== TEXTAUSSCHNITT
Als Kind wollte sie Prinzessin werden
In der Schule war Dzana Cehic eine Aussenseiterin. Heute ist sie die einflussreichste Influencerin der Schweizer Jugendlichen. Hunderttausende Teenies fragen die Kita-Praktikantin um Rat. Dass ihre Fans so in ihre Ratschläge vernarrt sind, überrascht die 16-Jährige selbst.
Veröffentlicht in Die Weltwoche, 11. Dezember 2019
Sonntagmorgen, eine Fahrstunde von Zürich entfernt. Schafe grasen vor einem Wohnblock, wo Dzana Cehic, 16, bereits im Türrahmen wartet. Schwarzes Top, gleichfarbige Hosen. Ihre Lippen und die noch voluminöseren Wimpern, die aufgeklebt sind, stechen ins Auge. Eine Stunde habe sie heute für ihr Styling gebraucht, sagt Cehic. Für sie sei das schnell, fügt sie an. Haare und Make-up können sonst gut zwei Stunden benötigen. «Alles soll so aussehen, wie ich mir das vorstelle», gesteht die «kleine Perfektionistin», wie sie sich selbst nennt.
Ihre Erscheinung bezeichnet sie als «Wochenend-Look» und wechselt zum Du: «Ich bin ja erst sechzehn.» Sie bittet ins Wohnzimmer, wo sie dann jeweils – am Samstag und Sonntag – ihre Bilder «shoote», die sie während der Woche über Social Media postet. Am Vorabend war sie noch auf Instagram zu sehen. «Sie ging live», heisst das, wenn jemand Einblick in Echtzeit gewährt. Sie trug einen weissen Kapuzenpullover, mit dem sie meist ihre Haare bedeckte, dazu runde Ohrringe, die so gross waren, dass sie bis zum Hals reichten. Dzana rauchte Schischa, sang Lieder und forderte ihre Community dazu auf, Fragen zu stellen. «Harte Schale, weicher Kern», habe sie verkörpern wollen. «Dzzyzzle» lautet ihr digitales Pseudonym – ihre «zweite Persönlichkeit».
====
== DATENAUSZUG
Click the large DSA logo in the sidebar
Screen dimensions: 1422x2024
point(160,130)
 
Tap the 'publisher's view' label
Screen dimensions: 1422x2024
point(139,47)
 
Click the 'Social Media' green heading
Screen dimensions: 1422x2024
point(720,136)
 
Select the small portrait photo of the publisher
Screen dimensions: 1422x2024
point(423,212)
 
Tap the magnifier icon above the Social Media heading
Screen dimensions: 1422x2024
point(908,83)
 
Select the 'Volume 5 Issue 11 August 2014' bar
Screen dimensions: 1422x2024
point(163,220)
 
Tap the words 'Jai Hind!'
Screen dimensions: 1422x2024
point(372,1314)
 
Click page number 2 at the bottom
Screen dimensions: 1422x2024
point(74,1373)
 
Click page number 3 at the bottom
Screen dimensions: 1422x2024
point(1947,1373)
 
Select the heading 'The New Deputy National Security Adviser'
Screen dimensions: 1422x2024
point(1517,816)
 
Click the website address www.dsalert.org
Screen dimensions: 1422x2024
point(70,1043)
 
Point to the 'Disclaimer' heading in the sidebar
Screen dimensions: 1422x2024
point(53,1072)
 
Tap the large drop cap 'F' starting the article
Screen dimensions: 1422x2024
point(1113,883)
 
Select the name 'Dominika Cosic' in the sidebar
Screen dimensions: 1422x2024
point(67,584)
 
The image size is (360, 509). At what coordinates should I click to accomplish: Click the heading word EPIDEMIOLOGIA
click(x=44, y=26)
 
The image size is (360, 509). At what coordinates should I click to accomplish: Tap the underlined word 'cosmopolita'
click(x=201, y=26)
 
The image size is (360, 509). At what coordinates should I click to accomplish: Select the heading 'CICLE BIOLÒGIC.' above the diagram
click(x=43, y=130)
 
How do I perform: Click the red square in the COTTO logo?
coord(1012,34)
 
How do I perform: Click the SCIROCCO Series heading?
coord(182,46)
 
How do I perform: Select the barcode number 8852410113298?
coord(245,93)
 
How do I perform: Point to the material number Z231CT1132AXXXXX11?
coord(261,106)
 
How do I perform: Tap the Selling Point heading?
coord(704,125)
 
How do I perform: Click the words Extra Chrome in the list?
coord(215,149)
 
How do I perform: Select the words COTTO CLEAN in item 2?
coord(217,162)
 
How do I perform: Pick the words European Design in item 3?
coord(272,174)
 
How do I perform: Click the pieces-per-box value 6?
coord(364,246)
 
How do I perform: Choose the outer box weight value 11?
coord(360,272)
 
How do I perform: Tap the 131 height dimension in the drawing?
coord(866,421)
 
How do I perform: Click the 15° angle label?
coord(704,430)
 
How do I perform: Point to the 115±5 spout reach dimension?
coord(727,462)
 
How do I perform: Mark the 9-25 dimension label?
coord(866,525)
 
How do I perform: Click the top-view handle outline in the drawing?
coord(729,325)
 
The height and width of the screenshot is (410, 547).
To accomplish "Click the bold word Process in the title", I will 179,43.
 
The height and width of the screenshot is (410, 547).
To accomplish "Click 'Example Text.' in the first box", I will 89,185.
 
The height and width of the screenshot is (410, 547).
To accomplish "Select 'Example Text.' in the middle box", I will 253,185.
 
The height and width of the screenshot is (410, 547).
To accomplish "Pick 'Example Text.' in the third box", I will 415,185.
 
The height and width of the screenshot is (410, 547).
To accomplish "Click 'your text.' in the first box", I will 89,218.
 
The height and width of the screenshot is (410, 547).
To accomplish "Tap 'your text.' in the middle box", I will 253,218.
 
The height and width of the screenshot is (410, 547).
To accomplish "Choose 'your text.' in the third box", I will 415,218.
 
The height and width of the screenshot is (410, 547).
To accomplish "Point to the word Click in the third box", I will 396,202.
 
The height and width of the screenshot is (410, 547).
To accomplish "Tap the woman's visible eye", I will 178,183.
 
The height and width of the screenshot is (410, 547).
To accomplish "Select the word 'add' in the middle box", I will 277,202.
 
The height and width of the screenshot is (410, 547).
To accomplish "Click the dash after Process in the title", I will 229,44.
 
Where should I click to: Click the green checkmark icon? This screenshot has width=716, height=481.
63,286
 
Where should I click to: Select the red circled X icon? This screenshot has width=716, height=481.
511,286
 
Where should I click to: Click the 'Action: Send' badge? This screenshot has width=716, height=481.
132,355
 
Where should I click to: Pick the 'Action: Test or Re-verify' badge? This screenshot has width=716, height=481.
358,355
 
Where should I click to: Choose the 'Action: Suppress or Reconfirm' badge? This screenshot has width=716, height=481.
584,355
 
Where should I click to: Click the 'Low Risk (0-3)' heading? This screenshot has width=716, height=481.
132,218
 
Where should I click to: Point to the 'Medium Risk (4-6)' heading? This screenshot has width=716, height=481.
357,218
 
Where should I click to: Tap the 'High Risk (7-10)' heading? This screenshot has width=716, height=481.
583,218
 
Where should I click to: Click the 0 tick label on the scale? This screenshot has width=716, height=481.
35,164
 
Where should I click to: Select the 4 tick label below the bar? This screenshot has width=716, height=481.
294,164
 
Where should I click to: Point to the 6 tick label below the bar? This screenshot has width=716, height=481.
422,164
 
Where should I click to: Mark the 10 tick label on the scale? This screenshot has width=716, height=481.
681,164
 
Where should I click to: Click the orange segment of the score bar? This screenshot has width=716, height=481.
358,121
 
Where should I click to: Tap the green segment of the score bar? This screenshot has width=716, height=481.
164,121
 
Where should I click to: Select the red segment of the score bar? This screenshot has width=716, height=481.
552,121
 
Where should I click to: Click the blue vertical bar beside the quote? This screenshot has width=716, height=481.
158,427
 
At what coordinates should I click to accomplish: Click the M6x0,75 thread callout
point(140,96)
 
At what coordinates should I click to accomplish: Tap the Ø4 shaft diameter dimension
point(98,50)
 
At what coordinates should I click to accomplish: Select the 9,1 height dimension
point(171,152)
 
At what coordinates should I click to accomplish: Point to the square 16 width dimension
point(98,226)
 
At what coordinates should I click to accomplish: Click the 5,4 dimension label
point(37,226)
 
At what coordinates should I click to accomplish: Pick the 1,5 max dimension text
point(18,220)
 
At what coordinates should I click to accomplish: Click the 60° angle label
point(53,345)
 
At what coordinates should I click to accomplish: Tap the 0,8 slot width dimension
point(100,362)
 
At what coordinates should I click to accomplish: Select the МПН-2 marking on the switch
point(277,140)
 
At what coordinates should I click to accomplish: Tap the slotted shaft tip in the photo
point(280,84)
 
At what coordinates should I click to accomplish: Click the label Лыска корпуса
====
▶ ARBEITSSCHRITTE:
**1)** Fass den Artikel über die Influencerin Dzana Cehic in zwei Sätzen zusammen.
**2)** Führe den Artikel über die Influencerin Dzana Cehic nach dem letzten Absatz fort.
Die Auflistung ist hierfür ohne Belang.

▶ LÖSUNGEN:
**1)** Die 16-jährige Dzana Cehic war in der Schule eine Aussenseiterin, ist heute die einflussreichste Influencerin der Schweizer Jugendlichen und wird von Hunderttausenden Teenies um Rat gefragt. Beim Besuch an einem Sonntagmorgen bittet sie ins Wohnzimmer, wo sie am Wochenende die Bilder aufnimmt, die sie unter der Woche als «Dzzyzzle» auf Social Media postet.

**2)**
650 000 Follower
Die Masche scheint erfolgreich zu sein: Auf Instagram erreicht Dzana 650 000 User. Über die Plattform Snapchat sehen pro Woche 1,2 Millionen Menschen, was sie alltäglich beschäftigt und wie sie – so nennt sie das – «Blödsinn» vor der Kamera macht. Hinzu kommen 142 000 Follower auf Tiktok, dem chinesischen Videonetzwerk. In einer Analyse des Uno-Kinderhilfswerks Unicef konnte von der gesamten Schweizer Influencer-Szene unter 21 Jahren niemand eine grössere Community als Dzana vorweisen. «Das sind die jüngsten Schweizer Meinungsmacher», stand über der Publikation. Dzana, die «nebenbei» Kita-Praktikantin ist, gilt als Einflussreichste ihrer Zunft.
Was heisst das? Dzana zückt ihr Handy. Sie sagt, wenn sie die «Push-Notifications» einstelle, die Benachrichtigungen auf dem Sperrbildschirm, dann stürze ihr Gerät ab. Teile sie ein Bild von sich auf Instagram, drückten 3000 Leute sofort den Herzchen-Knopf – «innerhalb von einer Minute». Ihr Handy überfordere das total, weiss sie. Ebenso, wenn sie ihre 650 000 Menschen grosse Instagram-Community – über 70 Prozent davon sind unter 24 Jahre alt – auffordert: «Ask questions», zu Deutsch: «Stellt Fragen.»
Sie nehme sich, so gut es gehe, Zeit, alle Fragen zu beantworten. Die drängendsten Themen veröffentliche sie mit ihren Ratschlä- gen. Von Fremdflirten («Verheimlichen geht gar nicht») über Sex mit dem Ex («Nein, nein, nein – es ist aus einem Grund der Ex») bis hin zu «Freundschaft zwischen Frau und Mann, ist das möglich?» («Für die einen klappt’s, für die anderen nicht») – die Themen gleichen sich. «Beziehungsfragen werden mir am meisten gestellt», sagt Dzana. «Soll ich eine Fernbeziehung eingehen? Oder: Ich wurde betrogen, was soll ich tun?» Viele der Jugendlichen beschäftigten zudem Selbstzweifel. Immer wieder poppten bei ihr Fragen zu Mobbing, Hass und Freundschaftsstreitigkeiten auf. «Menschen kommen, Menschen gehen», sagt Dzana kurz und trocken, die es sich mittlerweile in ihrem «Bubble-Chair» bequem gemacht hat, einem halboffenen Kugelstuhl, der im Wohnzimmer mit einer Stahlkette an der Decke befestigt ist. «Oft wollen meine Follower wissen, wieso ich mich so stark schminke und wie es ist, berühmt zu sein.»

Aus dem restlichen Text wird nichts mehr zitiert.